Top of Given data
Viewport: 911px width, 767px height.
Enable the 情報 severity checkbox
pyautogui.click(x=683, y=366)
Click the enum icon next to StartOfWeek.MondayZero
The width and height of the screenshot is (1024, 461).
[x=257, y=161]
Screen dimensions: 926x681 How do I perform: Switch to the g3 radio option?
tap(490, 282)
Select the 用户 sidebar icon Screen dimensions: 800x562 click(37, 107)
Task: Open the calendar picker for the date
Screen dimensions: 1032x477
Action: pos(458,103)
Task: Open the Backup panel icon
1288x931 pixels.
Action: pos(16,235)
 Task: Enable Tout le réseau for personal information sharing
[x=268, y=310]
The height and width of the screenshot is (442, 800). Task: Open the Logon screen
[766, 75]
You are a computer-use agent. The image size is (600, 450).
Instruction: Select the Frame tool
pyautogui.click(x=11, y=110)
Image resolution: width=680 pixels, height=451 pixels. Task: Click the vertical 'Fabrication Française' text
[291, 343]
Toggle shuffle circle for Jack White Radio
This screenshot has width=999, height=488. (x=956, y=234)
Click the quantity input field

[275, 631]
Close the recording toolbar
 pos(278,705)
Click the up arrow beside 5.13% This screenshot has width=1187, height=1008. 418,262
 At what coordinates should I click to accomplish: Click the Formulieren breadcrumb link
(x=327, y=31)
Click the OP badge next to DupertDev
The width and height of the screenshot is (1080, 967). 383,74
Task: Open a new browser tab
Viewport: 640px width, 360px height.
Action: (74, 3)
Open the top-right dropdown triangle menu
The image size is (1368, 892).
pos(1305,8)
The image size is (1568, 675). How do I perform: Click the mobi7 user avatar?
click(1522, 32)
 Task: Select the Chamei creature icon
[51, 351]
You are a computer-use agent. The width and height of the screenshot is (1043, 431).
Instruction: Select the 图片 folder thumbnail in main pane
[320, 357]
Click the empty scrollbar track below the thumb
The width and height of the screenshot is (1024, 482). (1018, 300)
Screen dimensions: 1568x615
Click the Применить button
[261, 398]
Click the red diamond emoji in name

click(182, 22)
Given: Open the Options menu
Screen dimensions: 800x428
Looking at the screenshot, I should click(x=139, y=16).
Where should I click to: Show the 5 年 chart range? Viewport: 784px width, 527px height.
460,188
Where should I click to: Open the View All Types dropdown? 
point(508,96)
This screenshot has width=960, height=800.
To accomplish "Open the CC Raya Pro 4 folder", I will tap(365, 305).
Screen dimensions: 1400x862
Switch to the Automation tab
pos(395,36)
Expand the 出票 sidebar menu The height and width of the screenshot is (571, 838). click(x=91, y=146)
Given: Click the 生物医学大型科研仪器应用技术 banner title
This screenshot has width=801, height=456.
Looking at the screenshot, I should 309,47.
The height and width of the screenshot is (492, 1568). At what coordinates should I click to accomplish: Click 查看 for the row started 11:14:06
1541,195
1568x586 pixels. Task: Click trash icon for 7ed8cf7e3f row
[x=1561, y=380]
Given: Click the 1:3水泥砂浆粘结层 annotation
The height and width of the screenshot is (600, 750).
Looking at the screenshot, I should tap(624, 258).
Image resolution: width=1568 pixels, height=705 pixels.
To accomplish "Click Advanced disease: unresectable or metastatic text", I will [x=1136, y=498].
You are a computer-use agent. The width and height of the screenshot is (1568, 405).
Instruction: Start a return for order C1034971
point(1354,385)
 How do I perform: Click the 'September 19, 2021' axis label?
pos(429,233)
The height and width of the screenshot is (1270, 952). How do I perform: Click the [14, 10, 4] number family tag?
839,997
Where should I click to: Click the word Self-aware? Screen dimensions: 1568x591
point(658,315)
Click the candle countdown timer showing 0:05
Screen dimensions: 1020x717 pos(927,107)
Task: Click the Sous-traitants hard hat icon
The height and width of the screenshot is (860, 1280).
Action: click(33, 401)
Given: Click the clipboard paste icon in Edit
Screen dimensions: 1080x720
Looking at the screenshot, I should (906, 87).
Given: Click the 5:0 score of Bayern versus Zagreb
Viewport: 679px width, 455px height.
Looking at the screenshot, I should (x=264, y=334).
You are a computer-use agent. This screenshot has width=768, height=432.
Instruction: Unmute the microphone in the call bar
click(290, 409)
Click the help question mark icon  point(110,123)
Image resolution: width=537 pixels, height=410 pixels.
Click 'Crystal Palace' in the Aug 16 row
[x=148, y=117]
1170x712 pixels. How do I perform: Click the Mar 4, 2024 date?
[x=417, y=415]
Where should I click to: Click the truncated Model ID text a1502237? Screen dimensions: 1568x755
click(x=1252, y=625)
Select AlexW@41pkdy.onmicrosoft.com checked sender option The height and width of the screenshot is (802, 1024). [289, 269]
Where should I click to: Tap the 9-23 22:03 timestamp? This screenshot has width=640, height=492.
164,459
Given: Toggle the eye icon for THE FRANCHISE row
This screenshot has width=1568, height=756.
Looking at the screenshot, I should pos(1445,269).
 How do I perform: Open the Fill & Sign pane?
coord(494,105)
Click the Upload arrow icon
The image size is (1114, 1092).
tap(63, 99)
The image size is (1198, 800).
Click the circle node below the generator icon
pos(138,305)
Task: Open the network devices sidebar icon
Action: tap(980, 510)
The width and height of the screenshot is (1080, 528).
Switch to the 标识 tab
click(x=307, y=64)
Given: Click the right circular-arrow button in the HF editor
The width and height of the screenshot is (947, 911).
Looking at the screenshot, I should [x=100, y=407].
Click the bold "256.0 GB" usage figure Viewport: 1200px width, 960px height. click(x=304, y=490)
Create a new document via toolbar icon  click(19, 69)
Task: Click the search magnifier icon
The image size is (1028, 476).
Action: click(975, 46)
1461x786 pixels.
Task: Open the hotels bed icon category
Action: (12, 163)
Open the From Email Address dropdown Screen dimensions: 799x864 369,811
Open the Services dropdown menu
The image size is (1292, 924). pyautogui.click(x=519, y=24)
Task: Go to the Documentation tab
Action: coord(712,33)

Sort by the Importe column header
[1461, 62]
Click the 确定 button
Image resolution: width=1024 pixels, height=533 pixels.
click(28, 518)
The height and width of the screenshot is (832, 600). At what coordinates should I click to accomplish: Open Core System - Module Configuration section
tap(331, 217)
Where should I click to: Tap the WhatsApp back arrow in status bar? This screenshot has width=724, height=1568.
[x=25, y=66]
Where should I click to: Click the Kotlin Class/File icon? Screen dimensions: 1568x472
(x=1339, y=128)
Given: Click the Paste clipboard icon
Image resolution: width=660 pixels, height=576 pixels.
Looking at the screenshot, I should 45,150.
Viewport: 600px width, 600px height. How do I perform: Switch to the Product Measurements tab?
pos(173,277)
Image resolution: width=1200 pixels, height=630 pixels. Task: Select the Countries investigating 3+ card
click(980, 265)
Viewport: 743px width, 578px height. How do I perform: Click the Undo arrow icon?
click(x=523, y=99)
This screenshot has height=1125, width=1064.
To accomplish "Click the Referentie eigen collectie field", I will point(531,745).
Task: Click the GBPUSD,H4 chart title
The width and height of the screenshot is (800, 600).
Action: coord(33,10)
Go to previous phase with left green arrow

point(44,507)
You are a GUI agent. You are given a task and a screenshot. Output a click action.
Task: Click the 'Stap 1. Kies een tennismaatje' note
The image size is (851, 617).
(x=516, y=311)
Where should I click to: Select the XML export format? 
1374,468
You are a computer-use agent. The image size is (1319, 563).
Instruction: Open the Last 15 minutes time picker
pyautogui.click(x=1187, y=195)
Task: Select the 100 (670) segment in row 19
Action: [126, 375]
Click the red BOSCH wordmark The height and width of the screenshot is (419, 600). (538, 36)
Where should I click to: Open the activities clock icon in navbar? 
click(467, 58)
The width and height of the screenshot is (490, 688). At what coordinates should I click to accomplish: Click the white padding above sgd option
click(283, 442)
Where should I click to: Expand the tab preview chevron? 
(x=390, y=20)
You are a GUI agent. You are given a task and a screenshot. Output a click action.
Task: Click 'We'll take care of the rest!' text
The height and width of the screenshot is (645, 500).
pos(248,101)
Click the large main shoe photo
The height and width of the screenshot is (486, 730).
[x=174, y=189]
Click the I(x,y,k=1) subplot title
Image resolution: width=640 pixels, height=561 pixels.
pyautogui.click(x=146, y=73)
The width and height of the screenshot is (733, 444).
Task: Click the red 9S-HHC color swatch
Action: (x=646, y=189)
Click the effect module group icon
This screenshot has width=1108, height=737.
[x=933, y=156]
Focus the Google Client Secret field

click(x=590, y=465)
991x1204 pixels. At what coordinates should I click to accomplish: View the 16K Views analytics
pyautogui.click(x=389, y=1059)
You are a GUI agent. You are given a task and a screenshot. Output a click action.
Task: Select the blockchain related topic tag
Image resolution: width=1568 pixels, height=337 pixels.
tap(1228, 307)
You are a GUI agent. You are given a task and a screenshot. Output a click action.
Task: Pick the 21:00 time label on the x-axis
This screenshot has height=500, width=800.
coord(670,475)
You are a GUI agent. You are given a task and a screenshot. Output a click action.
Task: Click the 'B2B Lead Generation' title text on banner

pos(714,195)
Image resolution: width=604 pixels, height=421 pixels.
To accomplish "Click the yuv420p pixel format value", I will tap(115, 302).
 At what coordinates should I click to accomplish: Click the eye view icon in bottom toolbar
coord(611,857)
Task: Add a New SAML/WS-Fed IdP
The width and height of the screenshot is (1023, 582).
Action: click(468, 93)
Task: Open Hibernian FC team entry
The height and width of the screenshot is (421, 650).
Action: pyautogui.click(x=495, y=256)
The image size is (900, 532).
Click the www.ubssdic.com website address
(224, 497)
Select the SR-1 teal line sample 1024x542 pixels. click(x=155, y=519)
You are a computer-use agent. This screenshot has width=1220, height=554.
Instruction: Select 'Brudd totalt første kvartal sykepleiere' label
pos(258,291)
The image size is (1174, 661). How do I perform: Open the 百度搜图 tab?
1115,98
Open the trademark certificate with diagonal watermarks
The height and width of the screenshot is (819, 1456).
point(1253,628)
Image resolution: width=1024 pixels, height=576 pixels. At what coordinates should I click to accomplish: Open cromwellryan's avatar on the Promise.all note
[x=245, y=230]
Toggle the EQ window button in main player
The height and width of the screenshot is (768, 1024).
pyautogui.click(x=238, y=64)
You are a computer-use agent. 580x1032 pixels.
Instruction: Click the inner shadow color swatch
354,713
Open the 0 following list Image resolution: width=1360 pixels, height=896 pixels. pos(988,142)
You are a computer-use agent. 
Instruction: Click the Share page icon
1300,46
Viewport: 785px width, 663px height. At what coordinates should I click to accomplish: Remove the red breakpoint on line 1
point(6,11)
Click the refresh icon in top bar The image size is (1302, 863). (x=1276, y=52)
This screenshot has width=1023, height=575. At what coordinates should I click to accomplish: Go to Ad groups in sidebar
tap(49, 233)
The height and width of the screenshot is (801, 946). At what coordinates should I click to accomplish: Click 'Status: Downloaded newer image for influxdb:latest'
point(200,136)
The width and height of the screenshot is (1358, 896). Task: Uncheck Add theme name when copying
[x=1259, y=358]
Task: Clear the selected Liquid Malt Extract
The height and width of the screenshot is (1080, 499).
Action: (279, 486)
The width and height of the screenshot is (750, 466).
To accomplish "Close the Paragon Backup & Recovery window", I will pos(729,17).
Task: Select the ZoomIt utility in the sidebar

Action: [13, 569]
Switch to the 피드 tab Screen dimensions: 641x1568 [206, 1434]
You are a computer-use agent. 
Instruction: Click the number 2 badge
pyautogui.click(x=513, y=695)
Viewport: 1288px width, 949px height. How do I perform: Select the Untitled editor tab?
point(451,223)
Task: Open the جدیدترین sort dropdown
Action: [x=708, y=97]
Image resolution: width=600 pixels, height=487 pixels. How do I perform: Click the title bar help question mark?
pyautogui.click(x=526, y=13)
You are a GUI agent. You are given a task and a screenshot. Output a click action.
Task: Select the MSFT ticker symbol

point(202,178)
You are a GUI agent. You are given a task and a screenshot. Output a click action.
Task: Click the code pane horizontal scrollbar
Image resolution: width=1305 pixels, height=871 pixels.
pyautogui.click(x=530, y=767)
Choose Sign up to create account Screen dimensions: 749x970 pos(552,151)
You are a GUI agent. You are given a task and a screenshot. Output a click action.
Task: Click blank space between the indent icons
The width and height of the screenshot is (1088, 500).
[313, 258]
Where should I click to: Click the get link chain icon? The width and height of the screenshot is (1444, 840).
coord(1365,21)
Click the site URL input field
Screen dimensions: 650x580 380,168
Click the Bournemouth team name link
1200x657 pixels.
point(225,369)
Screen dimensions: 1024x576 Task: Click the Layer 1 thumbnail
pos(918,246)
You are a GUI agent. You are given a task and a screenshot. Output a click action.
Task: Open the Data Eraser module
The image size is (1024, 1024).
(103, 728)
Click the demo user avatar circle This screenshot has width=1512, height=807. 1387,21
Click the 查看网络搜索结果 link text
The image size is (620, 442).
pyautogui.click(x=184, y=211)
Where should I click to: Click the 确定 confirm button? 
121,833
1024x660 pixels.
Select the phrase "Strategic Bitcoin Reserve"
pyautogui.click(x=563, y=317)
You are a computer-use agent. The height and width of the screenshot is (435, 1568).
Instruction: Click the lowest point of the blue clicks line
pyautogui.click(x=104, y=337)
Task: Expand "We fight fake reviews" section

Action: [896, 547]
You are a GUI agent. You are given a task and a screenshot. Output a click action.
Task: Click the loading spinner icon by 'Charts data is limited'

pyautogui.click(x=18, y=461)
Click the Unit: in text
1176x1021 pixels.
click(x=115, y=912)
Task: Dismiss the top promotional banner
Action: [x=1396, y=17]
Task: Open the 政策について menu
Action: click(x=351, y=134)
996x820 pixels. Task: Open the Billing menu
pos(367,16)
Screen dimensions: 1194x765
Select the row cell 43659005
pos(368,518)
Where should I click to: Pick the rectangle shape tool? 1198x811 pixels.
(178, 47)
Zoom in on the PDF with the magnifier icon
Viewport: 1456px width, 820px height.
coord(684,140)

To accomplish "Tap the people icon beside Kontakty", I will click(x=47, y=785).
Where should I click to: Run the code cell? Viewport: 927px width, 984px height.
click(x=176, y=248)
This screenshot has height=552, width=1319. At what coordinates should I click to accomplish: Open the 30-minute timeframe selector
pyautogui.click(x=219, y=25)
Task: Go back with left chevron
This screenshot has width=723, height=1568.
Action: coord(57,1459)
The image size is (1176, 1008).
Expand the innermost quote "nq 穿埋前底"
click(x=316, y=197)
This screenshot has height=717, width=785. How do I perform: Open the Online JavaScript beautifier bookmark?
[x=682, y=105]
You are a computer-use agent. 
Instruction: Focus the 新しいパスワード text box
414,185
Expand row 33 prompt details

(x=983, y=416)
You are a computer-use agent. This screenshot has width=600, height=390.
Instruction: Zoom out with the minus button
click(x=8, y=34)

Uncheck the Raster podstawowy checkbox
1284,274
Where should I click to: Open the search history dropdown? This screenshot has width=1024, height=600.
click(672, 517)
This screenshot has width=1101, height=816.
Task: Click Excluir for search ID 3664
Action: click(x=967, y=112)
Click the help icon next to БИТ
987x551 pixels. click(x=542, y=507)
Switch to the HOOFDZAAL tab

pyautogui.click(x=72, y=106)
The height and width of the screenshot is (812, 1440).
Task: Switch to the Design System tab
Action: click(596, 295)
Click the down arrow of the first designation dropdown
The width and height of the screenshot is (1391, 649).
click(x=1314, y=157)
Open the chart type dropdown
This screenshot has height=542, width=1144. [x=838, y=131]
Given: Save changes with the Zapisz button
Bottom of Given data
Lines holding "beside" in the data above: copy each of them.

Click the up arrow beside 5.13% This screenshot has width=1187, height=1008. 418,262
To accomplish "Tap the people icon beside Kontakty", I will click(x=47, y=785).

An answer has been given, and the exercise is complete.